**Data for processing:**

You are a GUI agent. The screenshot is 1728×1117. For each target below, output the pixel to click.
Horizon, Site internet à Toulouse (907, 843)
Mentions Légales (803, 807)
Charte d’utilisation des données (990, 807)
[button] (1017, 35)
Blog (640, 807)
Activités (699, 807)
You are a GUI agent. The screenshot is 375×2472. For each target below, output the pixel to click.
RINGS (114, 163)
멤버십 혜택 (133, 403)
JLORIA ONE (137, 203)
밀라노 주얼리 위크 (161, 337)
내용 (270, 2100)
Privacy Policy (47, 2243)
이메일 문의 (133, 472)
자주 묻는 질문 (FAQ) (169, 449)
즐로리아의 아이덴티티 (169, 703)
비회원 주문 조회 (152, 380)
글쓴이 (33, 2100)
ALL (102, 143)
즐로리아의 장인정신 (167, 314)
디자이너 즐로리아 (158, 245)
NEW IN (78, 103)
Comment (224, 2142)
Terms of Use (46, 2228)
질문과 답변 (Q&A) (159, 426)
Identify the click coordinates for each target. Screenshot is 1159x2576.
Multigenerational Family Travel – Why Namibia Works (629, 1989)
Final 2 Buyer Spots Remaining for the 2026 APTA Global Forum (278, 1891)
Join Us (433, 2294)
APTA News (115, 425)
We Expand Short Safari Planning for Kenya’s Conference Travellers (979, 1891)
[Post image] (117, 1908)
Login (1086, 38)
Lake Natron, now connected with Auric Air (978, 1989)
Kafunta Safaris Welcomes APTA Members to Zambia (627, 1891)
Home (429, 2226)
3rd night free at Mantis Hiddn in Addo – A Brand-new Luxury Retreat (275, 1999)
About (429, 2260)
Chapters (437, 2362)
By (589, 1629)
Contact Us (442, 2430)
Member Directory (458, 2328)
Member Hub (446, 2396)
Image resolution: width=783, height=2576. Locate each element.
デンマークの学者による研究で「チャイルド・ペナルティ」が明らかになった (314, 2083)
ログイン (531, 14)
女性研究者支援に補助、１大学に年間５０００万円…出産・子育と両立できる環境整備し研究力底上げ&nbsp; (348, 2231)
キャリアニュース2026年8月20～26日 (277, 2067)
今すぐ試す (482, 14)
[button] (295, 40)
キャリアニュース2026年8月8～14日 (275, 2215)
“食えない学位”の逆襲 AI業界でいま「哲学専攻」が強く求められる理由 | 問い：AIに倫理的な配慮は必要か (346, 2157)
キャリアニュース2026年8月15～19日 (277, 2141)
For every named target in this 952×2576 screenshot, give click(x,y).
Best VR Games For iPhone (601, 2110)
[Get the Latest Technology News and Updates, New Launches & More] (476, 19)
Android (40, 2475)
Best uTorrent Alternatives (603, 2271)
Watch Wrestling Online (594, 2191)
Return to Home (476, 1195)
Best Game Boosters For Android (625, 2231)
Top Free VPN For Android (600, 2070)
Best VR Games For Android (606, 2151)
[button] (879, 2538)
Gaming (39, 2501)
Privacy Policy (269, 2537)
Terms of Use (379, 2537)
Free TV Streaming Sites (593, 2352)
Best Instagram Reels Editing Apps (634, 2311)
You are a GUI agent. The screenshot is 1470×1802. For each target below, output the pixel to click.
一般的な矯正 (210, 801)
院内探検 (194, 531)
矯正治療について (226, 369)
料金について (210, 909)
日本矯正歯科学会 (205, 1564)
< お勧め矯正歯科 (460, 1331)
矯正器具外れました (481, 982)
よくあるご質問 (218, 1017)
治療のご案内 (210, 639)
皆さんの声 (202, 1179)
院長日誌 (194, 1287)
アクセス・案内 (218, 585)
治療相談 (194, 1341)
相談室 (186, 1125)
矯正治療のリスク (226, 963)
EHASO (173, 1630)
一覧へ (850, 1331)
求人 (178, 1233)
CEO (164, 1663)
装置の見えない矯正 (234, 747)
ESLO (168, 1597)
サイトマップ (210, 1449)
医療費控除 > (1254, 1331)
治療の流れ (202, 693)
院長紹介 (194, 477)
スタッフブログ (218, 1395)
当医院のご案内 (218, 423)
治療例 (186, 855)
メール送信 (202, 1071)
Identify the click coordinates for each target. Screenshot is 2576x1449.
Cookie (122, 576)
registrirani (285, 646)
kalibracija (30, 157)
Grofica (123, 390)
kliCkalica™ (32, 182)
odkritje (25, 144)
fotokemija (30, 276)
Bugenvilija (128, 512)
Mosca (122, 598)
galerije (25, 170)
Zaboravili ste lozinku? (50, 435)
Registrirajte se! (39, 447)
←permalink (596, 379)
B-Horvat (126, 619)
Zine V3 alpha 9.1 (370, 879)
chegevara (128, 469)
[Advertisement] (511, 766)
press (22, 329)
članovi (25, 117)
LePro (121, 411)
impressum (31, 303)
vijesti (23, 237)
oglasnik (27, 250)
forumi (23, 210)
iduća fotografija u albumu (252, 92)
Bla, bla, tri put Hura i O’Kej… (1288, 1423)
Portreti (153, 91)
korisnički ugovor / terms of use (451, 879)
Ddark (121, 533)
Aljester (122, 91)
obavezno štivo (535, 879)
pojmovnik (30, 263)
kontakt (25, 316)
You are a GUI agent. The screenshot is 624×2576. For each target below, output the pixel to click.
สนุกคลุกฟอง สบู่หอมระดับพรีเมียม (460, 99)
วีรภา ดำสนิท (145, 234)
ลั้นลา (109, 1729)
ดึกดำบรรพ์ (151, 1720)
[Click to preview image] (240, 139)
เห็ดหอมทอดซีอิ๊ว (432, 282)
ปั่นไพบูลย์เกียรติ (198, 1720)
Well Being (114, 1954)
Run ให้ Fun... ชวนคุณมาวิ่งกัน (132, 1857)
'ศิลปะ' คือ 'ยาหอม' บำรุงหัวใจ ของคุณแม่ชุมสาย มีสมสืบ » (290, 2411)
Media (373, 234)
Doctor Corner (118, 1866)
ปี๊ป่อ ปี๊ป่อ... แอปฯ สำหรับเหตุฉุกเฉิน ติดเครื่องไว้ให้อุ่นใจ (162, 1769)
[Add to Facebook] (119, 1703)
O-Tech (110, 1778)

**Exercise details:**
Check each line of the entries above for the string "coordinates", and return those that contain it.

**Response to the task:**
Identify the click coordinates for each target. Screenshot is 1159x2576.
Identify the click coordinates for each target. Screenshot is 2576x1449.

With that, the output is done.